Bev FitzGerald:It pays quite well if you get a regular stream of mediations, but some of the people I met at the conference were mediators and were ex-engineers, or ex-construction people, and they had no instructions or one instruction a year or something, which obviously doesn't pay very well. I think people are going to trust people with high reputations, and so those characters are going to do very well

David Taylor: I speak as someone who previously was very wary of the whole thing, having now in recent times had the opportunity to be involved, and none more fervent than the recent convert, but the point is, I think, that once you've been involved you're not going to turn your back on it.
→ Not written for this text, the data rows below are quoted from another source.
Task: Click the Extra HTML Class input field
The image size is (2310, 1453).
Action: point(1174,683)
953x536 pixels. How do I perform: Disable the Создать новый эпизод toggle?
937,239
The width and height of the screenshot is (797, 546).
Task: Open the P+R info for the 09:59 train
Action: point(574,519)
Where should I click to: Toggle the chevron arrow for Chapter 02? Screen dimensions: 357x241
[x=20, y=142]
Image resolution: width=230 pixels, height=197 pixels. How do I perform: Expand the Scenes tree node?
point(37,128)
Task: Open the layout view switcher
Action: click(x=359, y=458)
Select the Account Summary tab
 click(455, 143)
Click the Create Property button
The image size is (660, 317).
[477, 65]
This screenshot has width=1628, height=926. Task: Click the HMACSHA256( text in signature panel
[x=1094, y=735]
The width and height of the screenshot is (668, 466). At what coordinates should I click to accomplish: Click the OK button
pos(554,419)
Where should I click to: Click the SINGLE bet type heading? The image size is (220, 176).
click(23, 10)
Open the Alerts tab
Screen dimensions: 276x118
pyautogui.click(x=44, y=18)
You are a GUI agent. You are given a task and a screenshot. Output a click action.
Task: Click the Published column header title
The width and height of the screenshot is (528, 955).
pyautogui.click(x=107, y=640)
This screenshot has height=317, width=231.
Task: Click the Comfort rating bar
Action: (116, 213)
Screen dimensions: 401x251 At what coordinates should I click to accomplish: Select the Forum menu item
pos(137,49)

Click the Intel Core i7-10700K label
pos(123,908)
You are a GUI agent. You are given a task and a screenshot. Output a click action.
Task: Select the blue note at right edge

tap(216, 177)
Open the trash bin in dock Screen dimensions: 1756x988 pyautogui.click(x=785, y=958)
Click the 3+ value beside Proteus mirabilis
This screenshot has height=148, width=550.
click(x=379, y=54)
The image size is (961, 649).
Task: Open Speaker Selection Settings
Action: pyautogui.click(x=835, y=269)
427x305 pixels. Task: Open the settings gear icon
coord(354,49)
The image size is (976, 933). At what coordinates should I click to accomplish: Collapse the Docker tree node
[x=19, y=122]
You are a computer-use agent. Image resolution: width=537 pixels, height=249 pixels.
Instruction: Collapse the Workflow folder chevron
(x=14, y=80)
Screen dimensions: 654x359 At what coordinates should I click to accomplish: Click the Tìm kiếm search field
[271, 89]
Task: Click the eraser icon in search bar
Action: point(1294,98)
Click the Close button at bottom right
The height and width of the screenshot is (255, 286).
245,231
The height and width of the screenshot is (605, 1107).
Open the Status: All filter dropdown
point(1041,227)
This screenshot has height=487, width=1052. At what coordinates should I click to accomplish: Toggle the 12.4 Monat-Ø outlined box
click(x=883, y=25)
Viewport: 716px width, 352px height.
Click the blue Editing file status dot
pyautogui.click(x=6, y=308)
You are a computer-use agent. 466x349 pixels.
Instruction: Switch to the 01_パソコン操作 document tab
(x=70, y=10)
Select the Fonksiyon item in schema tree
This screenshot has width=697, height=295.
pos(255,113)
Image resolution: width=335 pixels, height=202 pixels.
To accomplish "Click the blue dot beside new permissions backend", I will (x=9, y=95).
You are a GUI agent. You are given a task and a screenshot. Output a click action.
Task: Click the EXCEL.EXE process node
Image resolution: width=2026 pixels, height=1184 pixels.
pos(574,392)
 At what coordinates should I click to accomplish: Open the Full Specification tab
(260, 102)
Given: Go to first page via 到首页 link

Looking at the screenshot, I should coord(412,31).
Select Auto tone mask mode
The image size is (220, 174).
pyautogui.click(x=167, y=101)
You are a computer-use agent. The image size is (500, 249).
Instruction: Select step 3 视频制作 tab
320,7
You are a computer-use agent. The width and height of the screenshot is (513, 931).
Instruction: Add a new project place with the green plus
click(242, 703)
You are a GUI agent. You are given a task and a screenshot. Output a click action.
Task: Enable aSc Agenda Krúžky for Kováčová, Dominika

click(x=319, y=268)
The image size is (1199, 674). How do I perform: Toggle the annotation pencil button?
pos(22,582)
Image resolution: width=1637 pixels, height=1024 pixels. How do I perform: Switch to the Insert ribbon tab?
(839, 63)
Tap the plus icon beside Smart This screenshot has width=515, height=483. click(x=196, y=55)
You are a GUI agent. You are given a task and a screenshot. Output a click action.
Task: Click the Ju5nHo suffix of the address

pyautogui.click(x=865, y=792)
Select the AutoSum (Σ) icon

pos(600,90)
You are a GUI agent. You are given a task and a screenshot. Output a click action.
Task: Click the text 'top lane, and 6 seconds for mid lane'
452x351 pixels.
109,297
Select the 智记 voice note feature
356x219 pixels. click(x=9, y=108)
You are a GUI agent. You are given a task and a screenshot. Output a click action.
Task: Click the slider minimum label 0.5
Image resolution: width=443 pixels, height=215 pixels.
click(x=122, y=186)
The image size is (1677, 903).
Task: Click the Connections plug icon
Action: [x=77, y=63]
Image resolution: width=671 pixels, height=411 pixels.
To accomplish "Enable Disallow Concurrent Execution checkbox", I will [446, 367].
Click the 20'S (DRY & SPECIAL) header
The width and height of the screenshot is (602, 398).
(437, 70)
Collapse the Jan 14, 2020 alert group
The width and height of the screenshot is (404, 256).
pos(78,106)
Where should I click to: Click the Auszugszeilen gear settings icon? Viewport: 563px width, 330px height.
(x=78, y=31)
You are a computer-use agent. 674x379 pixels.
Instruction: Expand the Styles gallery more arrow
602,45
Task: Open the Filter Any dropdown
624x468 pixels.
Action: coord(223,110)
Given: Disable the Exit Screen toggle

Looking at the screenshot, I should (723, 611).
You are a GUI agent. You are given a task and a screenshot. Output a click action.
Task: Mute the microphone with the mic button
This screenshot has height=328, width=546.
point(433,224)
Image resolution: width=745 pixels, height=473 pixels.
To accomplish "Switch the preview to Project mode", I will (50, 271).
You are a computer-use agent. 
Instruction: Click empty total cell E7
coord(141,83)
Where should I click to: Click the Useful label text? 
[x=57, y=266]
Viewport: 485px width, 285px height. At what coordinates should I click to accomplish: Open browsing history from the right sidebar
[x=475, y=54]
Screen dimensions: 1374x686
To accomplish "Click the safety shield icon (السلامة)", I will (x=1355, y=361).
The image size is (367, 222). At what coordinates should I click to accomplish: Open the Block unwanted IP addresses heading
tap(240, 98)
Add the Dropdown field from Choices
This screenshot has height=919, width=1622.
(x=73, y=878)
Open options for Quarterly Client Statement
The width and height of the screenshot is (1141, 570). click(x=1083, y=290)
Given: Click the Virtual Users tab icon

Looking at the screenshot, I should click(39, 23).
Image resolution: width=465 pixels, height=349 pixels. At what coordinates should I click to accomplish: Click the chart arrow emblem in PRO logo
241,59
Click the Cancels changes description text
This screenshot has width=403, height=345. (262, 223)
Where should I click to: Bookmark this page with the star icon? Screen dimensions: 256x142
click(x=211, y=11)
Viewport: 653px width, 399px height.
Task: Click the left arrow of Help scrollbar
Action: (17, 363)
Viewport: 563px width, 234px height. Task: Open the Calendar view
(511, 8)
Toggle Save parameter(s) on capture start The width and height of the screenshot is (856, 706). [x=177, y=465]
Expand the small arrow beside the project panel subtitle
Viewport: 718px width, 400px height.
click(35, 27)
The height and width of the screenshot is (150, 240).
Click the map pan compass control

Alison Clarke: I think that education is very important both for lawyers and also educating the public at large. You really will make progress when you get the claimant going to his solicitor and saying, "Look, I've heard about mediation, would my case be suitable?" That clearly isn't happening at the moment because there's really not enough out there for an individual to realise that mediation is an option. I have dreams of writing a script about `the mediator' - once we get a TV series featuring a mediator, I think you'll probably find there'll be a great uptake.

David Taylor: Just before we close, you're talking about fears, and I've got this little red book produced by an American law firm - "How to wreck the mediation" - and I fear that it will be adopted as a good tactic, with parties turning the tables on the mediator; and when the mediator isn't able to move the plaintiff, advising the mediator, investigating his background, saying they thought he had a better reputation for resolving disputes, telling him they're placing confidence in him to get a better deal to move a plaintiff, expressing disappointment at his own skills, advise the mediator you have a high expectation of his abilities and he's letting you down, and point out when he fails to meet those standards etc. I mean that's the other end of the spectrum.